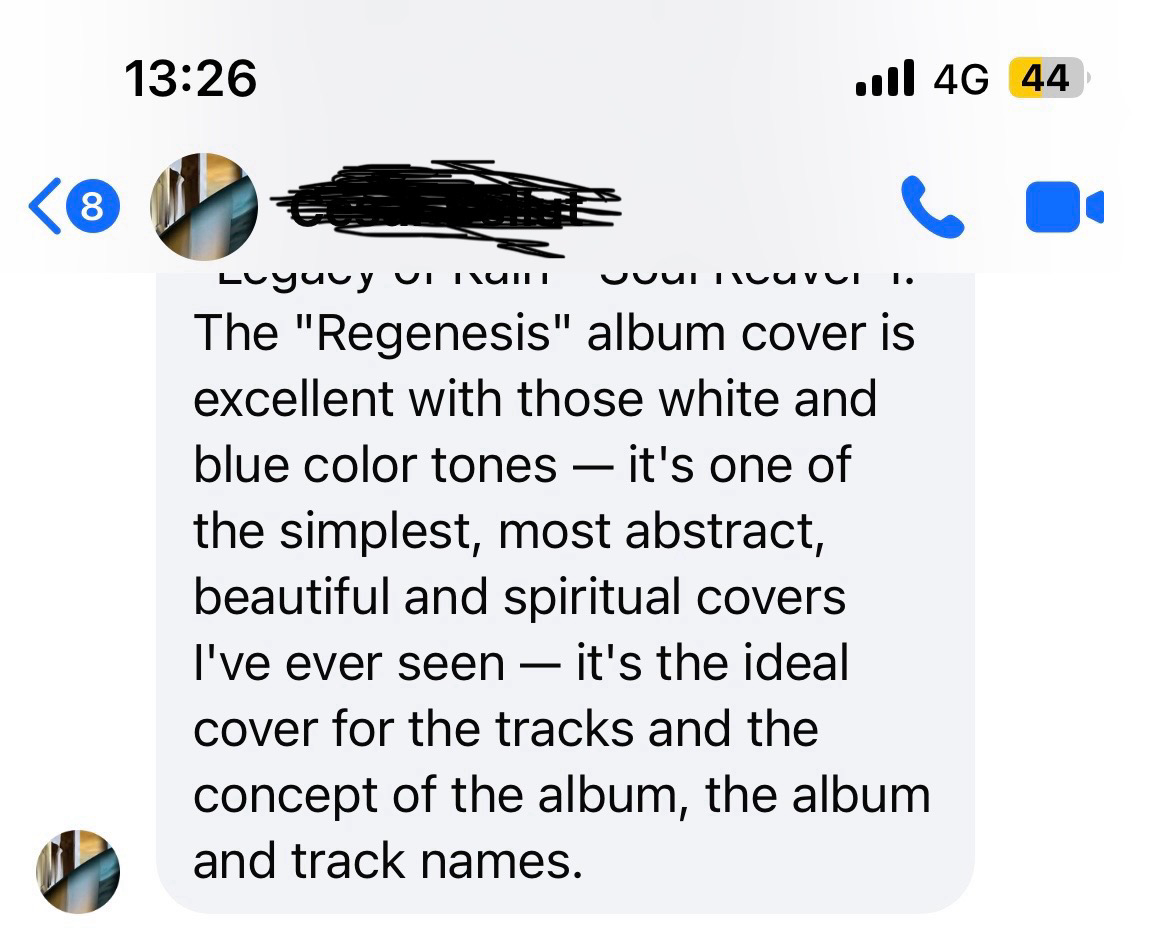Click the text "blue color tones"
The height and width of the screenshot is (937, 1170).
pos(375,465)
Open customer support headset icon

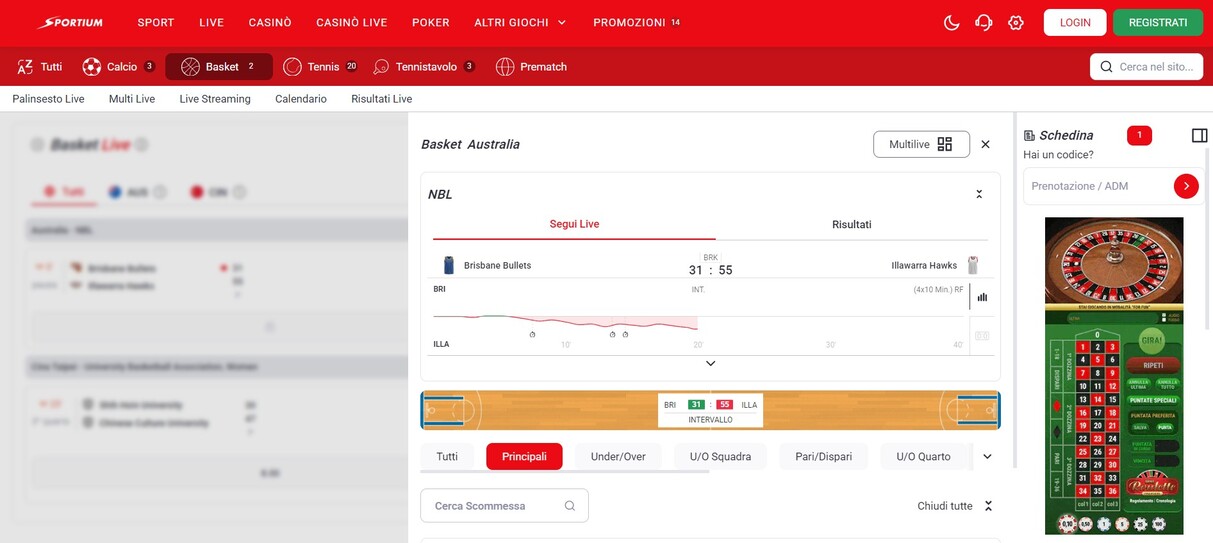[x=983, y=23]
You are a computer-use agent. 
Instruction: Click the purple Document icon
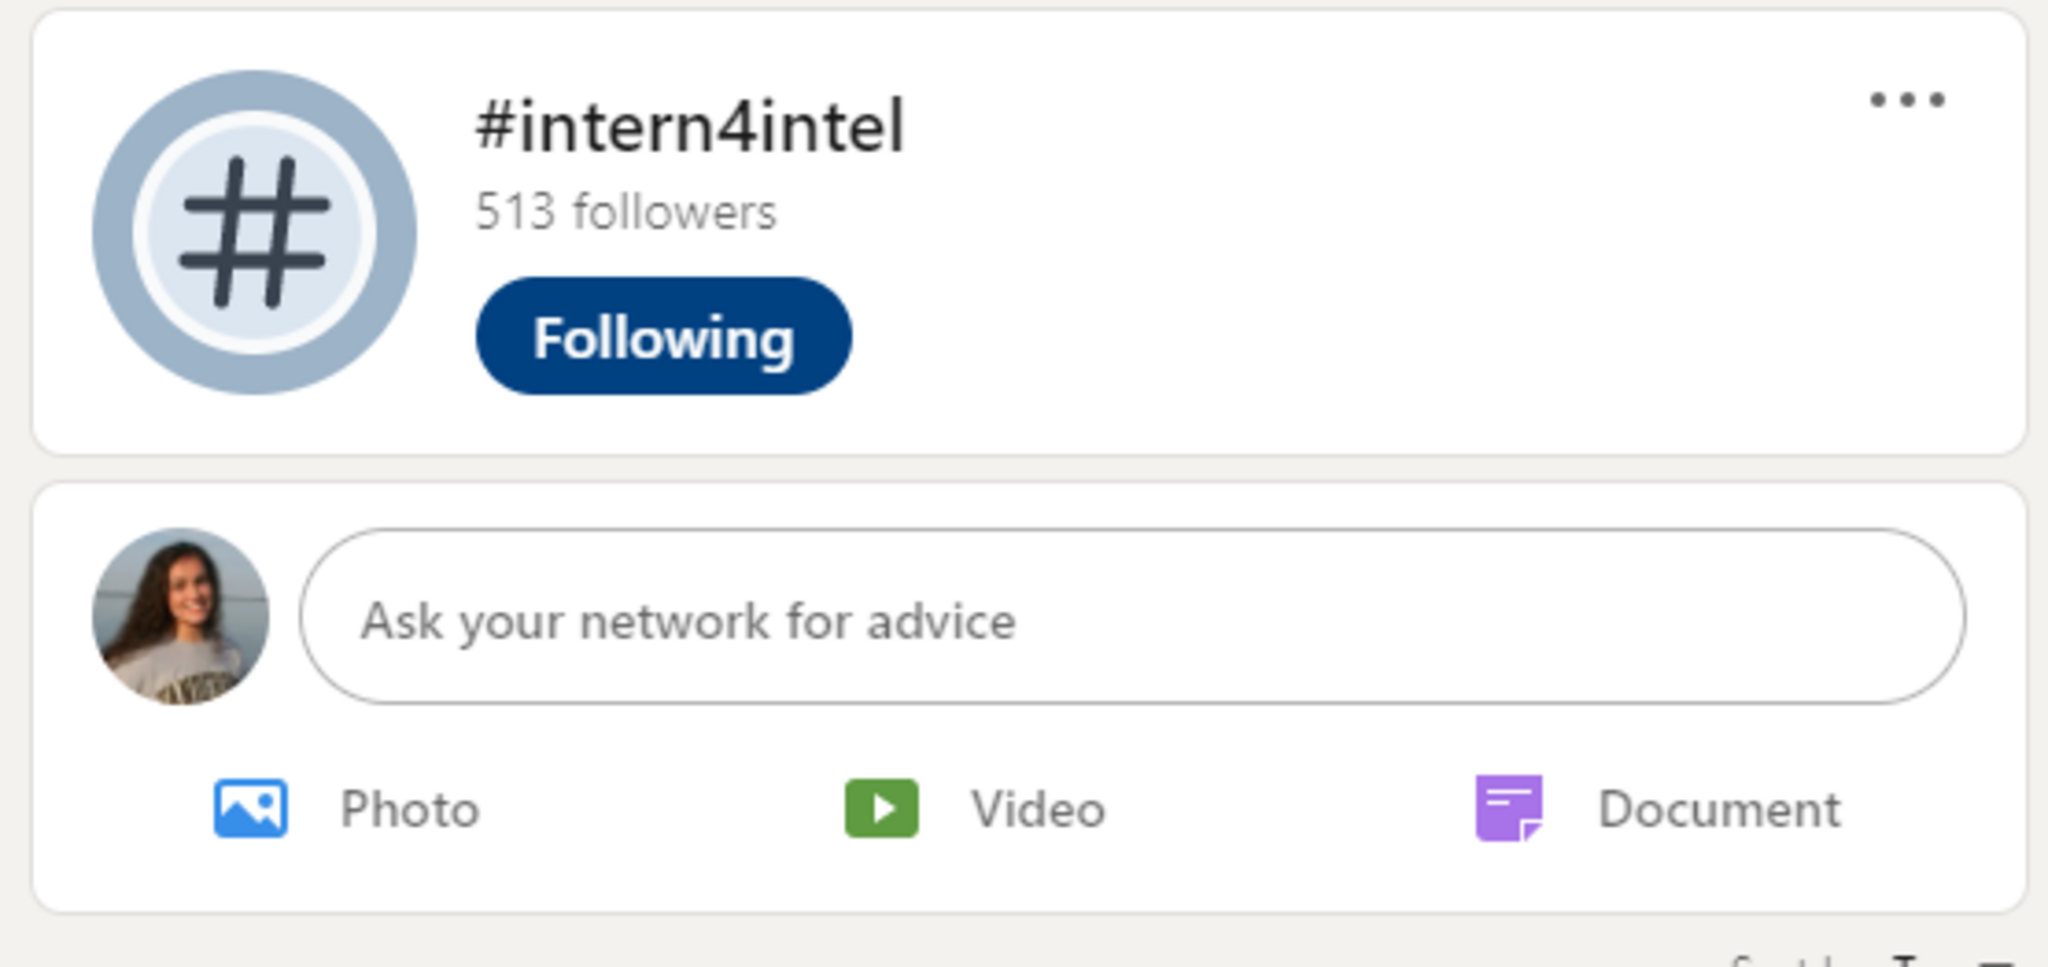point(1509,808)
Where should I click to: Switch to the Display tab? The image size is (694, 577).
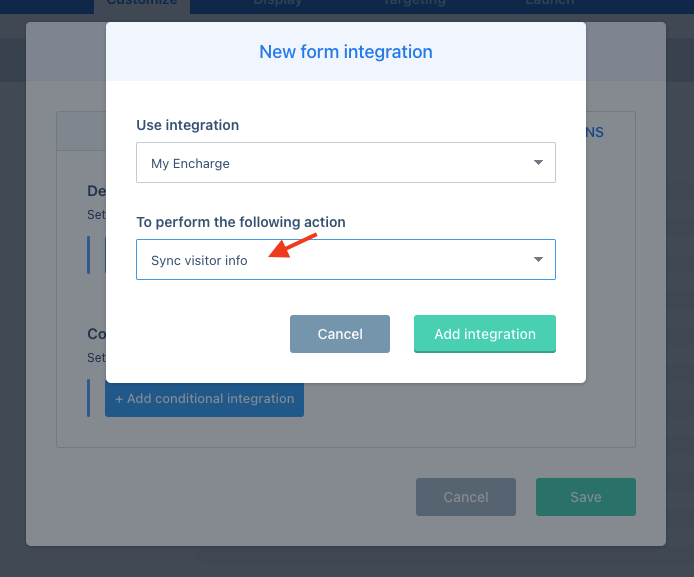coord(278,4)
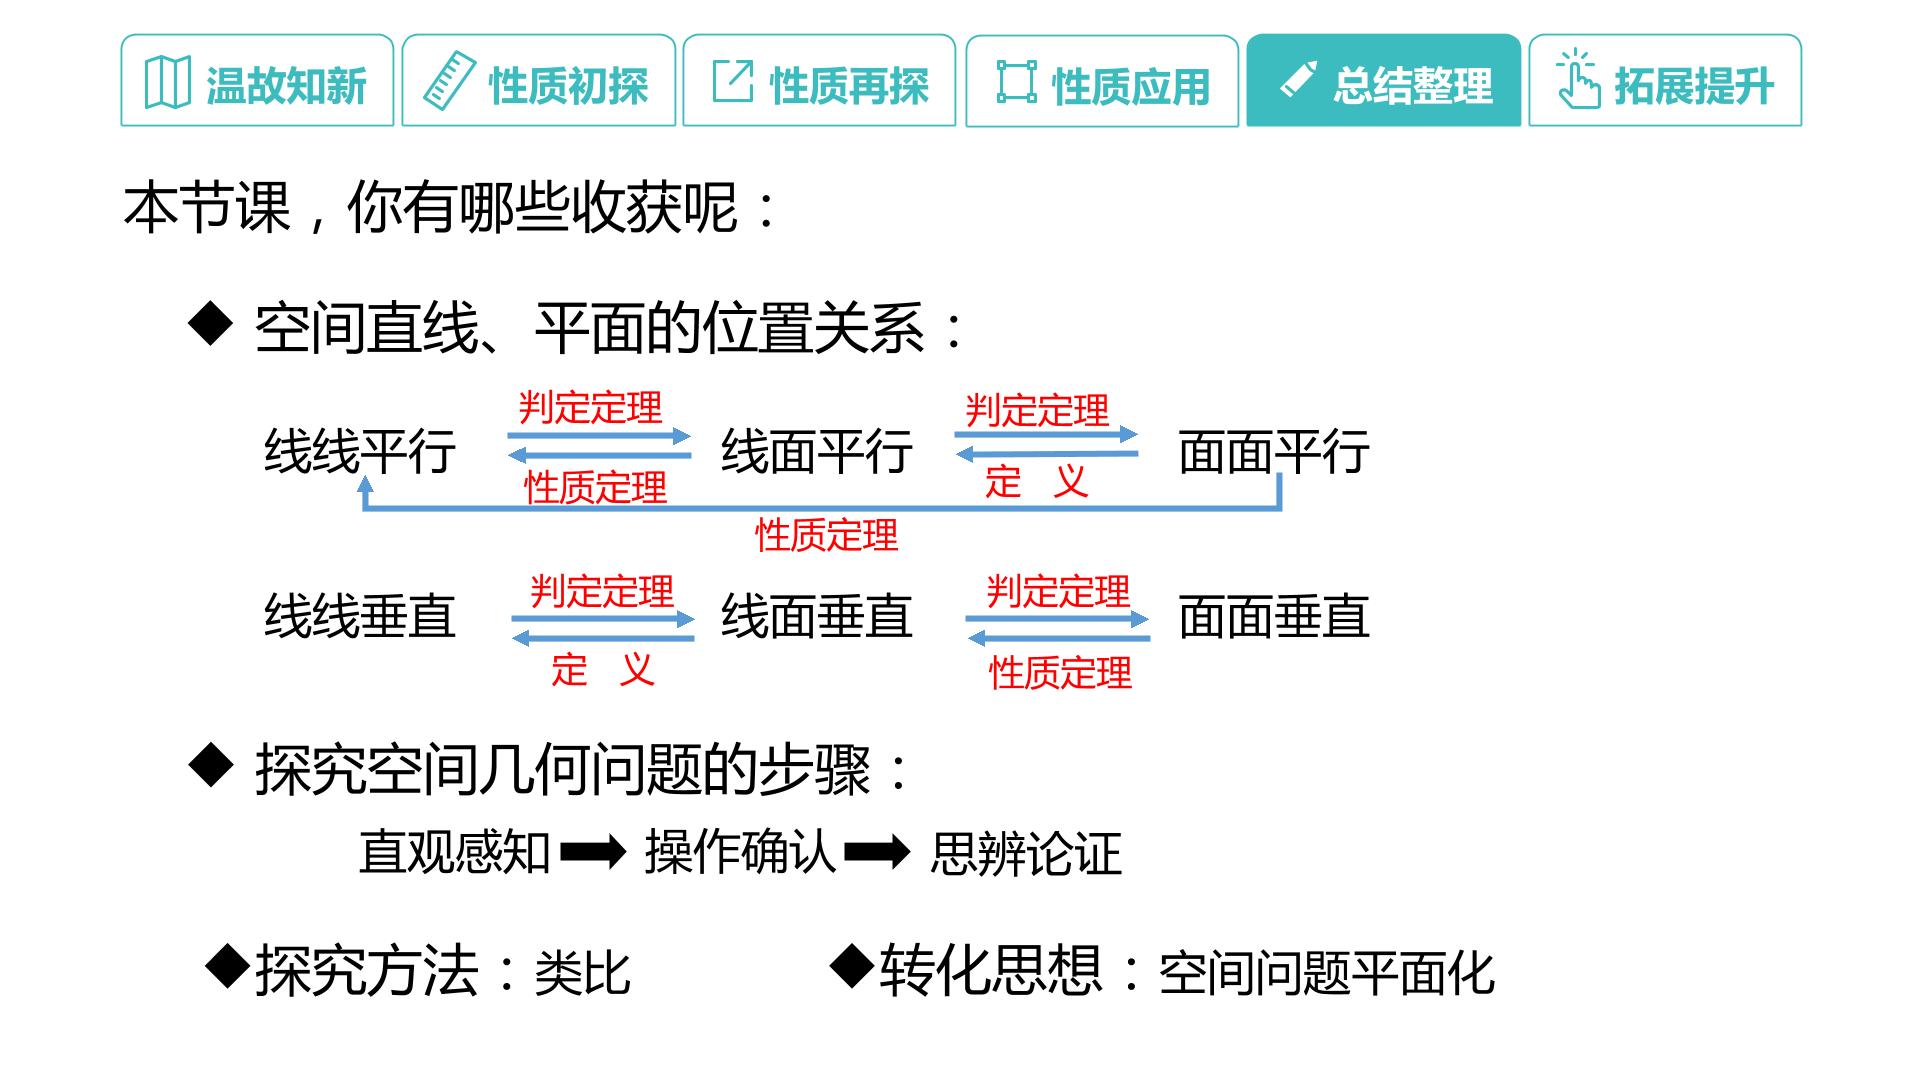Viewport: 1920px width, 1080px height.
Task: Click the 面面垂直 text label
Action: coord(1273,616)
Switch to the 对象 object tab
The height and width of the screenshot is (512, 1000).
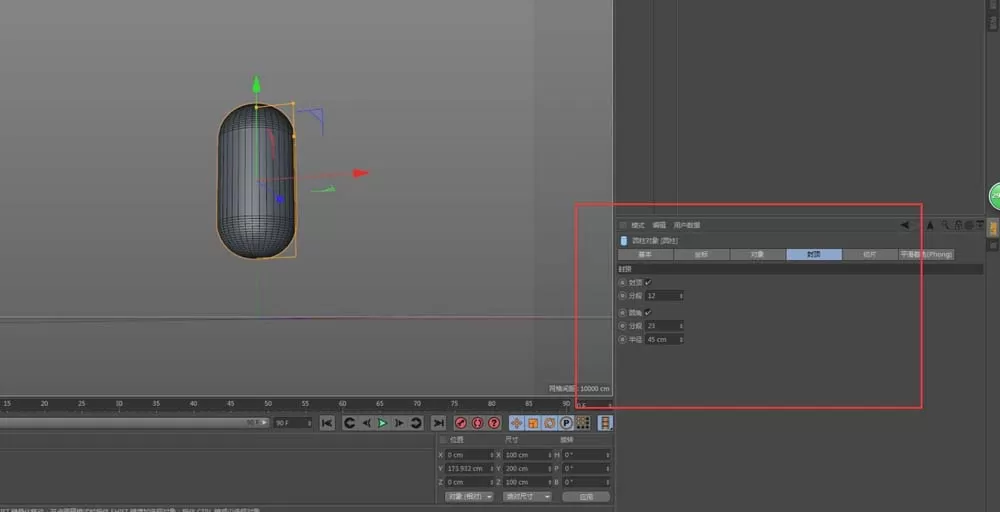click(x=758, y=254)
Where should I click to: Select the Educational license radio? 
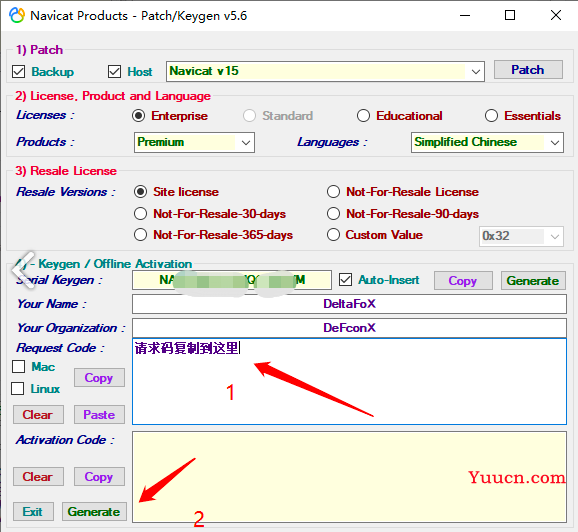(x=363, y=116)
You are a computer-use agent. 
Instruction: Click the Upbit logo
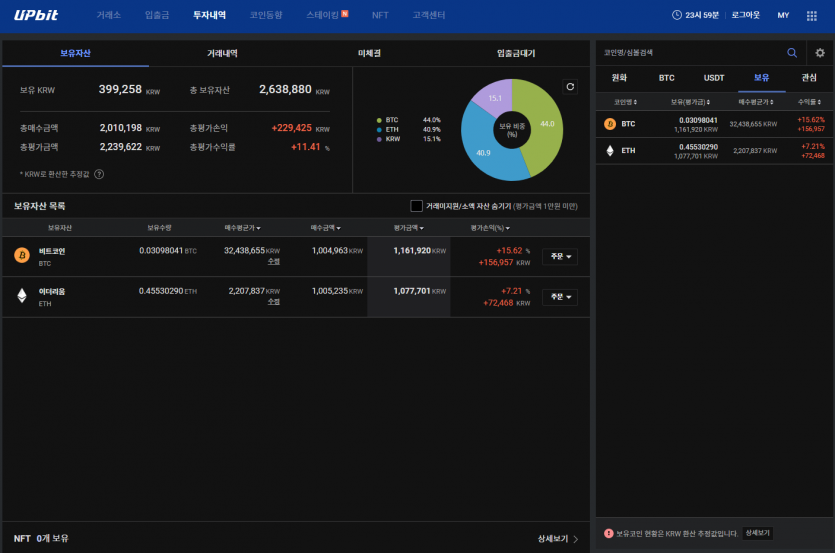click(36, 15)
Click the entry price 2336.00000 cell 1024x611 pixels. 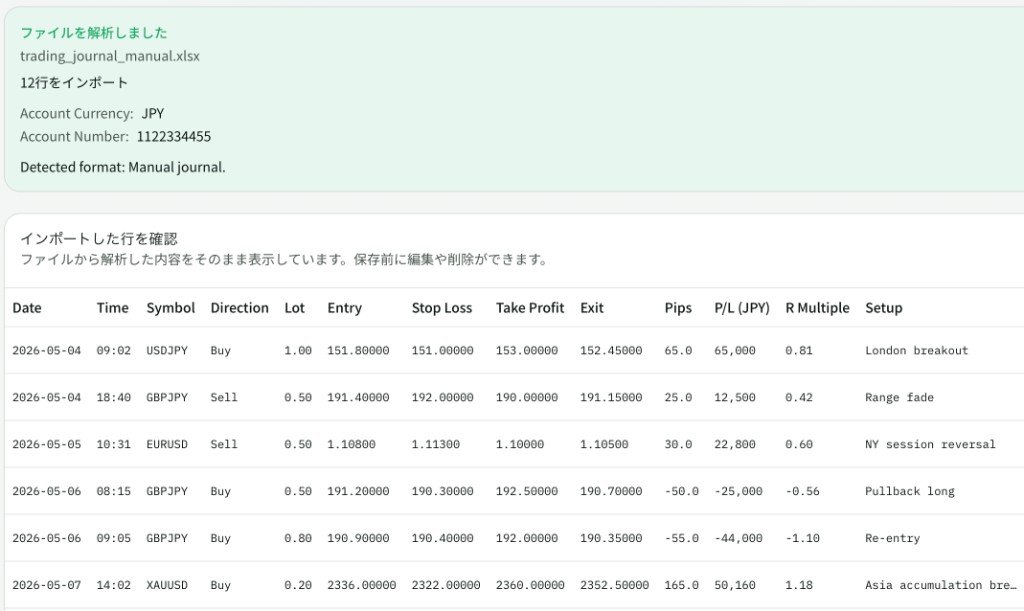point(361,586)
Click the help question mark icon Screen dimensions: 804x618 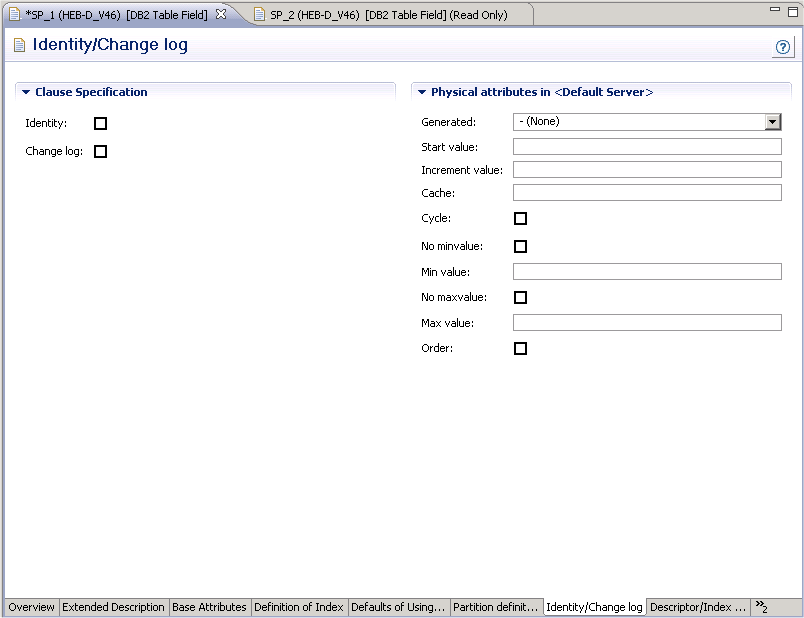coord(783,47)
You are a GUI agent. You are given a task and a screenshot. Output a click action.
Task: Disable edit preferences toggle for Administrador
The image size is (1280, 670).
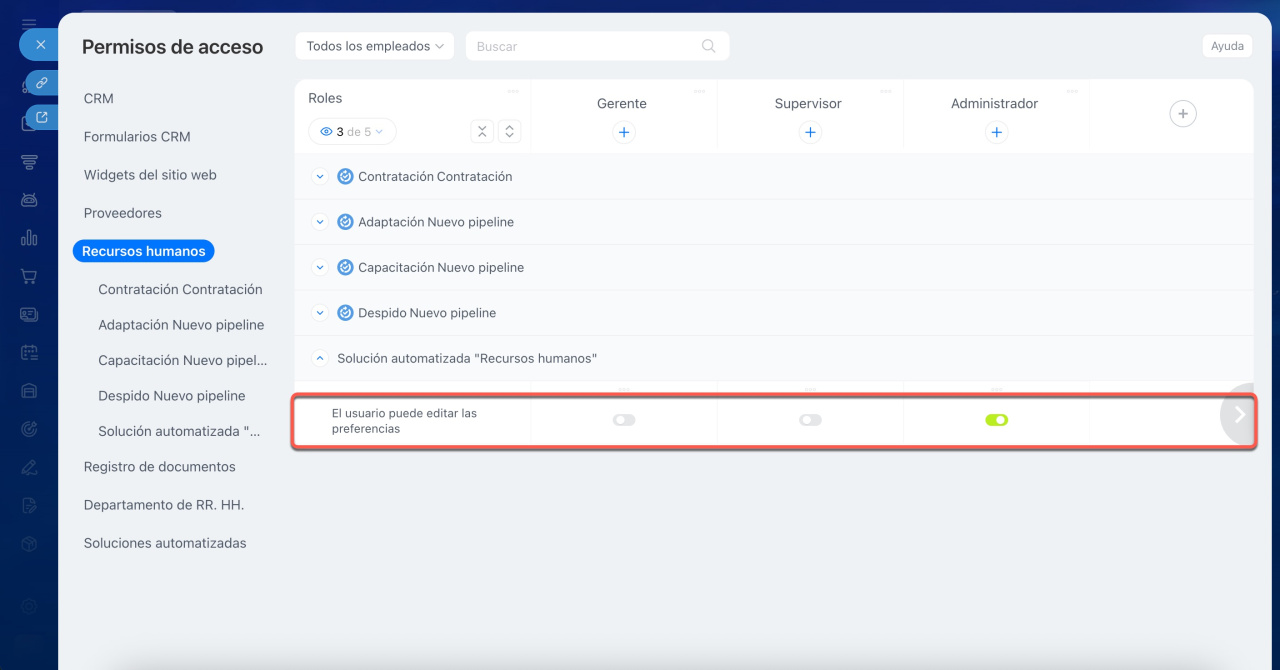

**Your objective**
What is needed is a verbatim copy of the lines running from the one with "You are a GUI" through the last line of the listing above, excluding any pictures.

**Your solution**
You are a GUI agent. You are given a task and a screenshot. Output a click action.
Task: Disable edit preferences toggle for Administrador
The image size is (1280, 670).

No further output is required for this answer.